Le premier roman de Laura Alcoba, Manèges (Gallimard, 2007), fait le récit de l’enfance de l’autrice en Argentine, sous la dictature militaire. Il sera suivi par Le bleu des abeilles (Gallimard, 2013), qui raconte son arrivée en France et sa correspondance avec son père prisonnier politique en Argentine, et La danse de l’araignée (Gallimard, 2017), centré sur l’adolescence de l’autrice. Jardin blanc (Gallimard, 2009) est quant à lui inspiré d’un épisode de la vie de l’actrice américaine Ava Gardner et de l’homme d’État et écrivain argentin Juan Perón.
Par la forêt se présente comme une enquête sur « le drame », ou « la tragédie », qui a s’est abattu sur la famille Solano, et prolonge l’exploration de Laura Alcoba du thème de l’exil politique argentin.
Claudio et Griselda se sont rencontrés dans une librairie, en Argentine. Les engagements de Claudio les ont poussés à fuir leur pays pour la France. Ils vivent avec leur trois enfants, Flavia, Boris et Sacha, dans le lycée parisien pour lequel ils sont concierges. En 1984, alors que la petite Flavia a six ans, Claudio retrouve ses deux garçons noyés. Leur mère gît à côté d’eux, trempée, et en état de choc.
Parce que ce qui s’est passé ce jour-là, qui pourrait l’expliquer ?
Laura AlcobaPar la forêt
Pour approcher le mystère qui entoure ce drame, Laura Alcoba interroge Flavia, qui a survécu au massacre – contrairement à ses deux petits frères, elle n’était pas chez elle ce jour-là. Elle rencontre aussi Griselda, dont les souvenirs de cette journée sont flous, mais qui se confie sur son enfance en Argentine, sur sa rencontre avec celui qui deviendra son mari.

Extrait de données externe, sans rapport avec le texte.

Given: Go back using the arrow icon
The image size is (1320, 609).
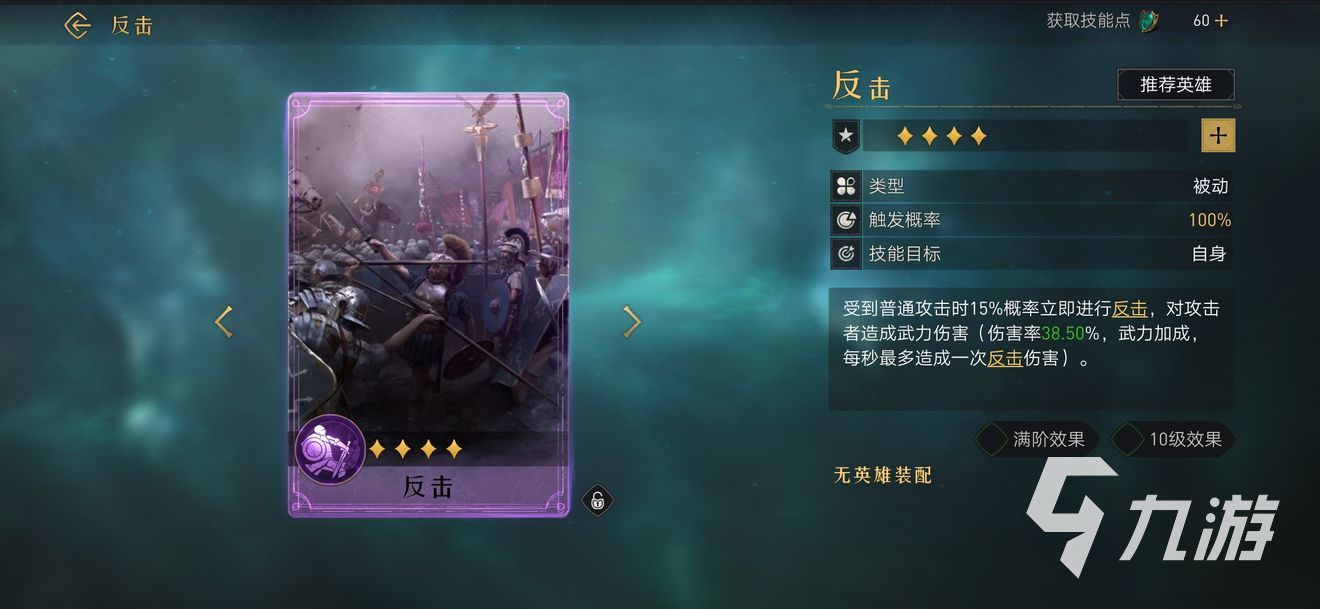Looking at the screenshot, I should pos(78,25).
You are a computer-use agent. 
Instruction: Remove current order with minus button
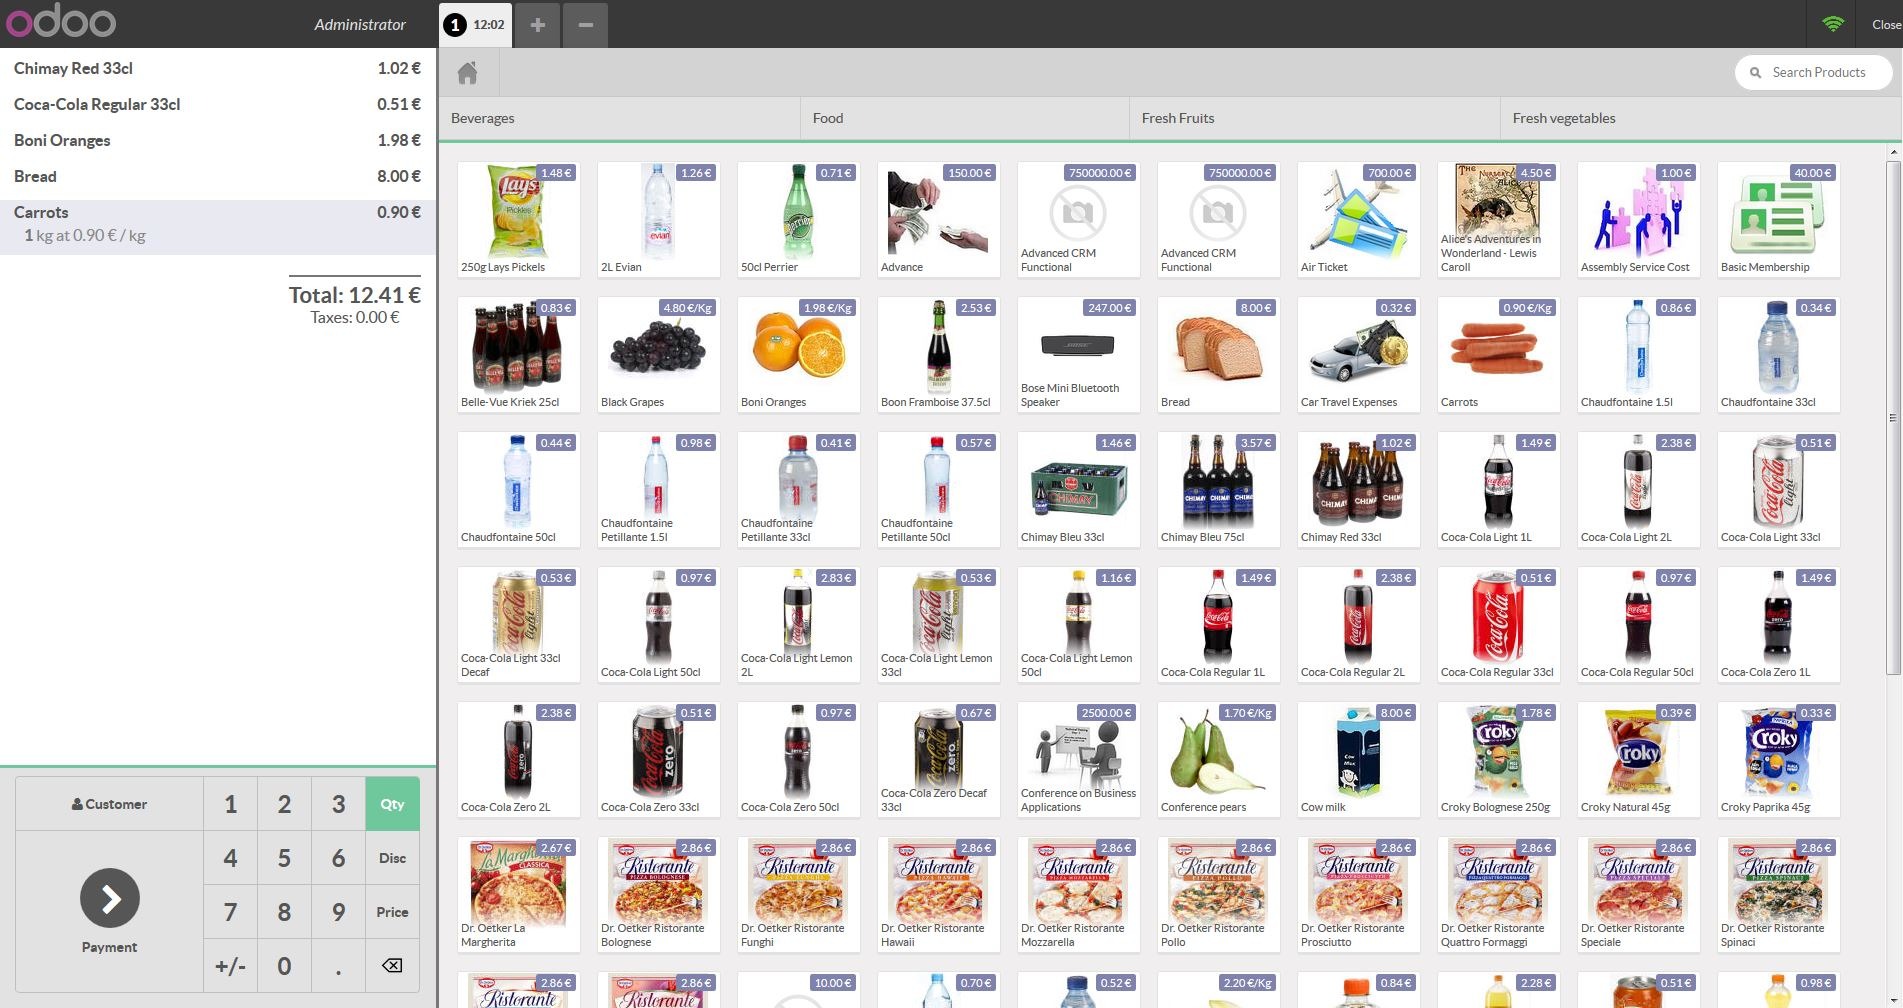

En écoutant Griselda, je m’étais approchée d’un gouffre. De l’insoutenable, de l’incompréhensible. De l’effroi.
Laura AlcobaPar la forêt
L’écriture de Laura Alcoba fait des boucles : l’évènement a transpercé le temps, et comme pour s’en approcher, pour approcher sa vérité, l’autrice laisse sa plume s’enrouler autour de lui, accompagnée par les récits des personnages qu’elle rencontre – les principaux concernés, Claudio, Griselda et Flavia, mais aussi l’ancienne maîtresse de Flavia ou l’avocate de Griselda. Elle croise aussi la figure de Médée, bien sûr – celle d’Euripide, celle de Sénèque, et par elle toutes les Médée, toutes ces mères infanticides. Par la forêt est un livre marquant, qui se refuse à donner des réponses, un livre sur l’incompréhensible, sur l’effroi ; et sur ce qui leur survit.
Par la forêt, de Laura Alcoba, 208 p., 19 €. En librairie depuis le 13/01/2022.